**EXERCISE DESCRIPTION:**
Could you return all of the entries word for word, minus any pictures?

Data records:

════

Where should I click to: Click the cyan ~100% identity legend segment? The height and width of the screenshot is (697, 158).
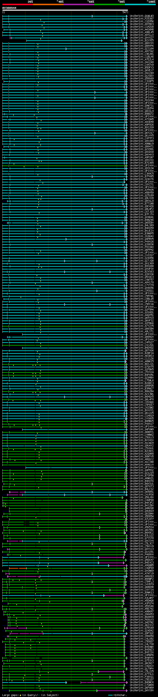pyautogui.click(x=140, y=4)
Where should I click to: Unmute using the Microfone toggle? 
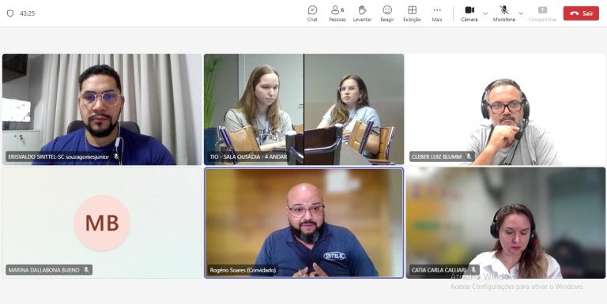504,13
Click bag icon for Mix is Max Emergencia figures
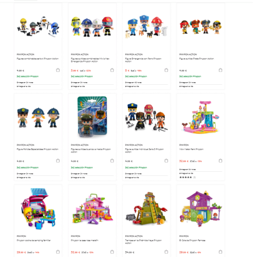 [112, 70]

════

**TASK ANSWER:**
Where should I click to: Click the cyan ~100% identity legend segment? The height and width of the screenshot is (697, 158).
pyautogui.click(x=140, y=4)
Where should I click to: Unmute using the Microfone toggle? 
504,13
Click bag icon for Mix is Max Emergencia figures
 [112, 70]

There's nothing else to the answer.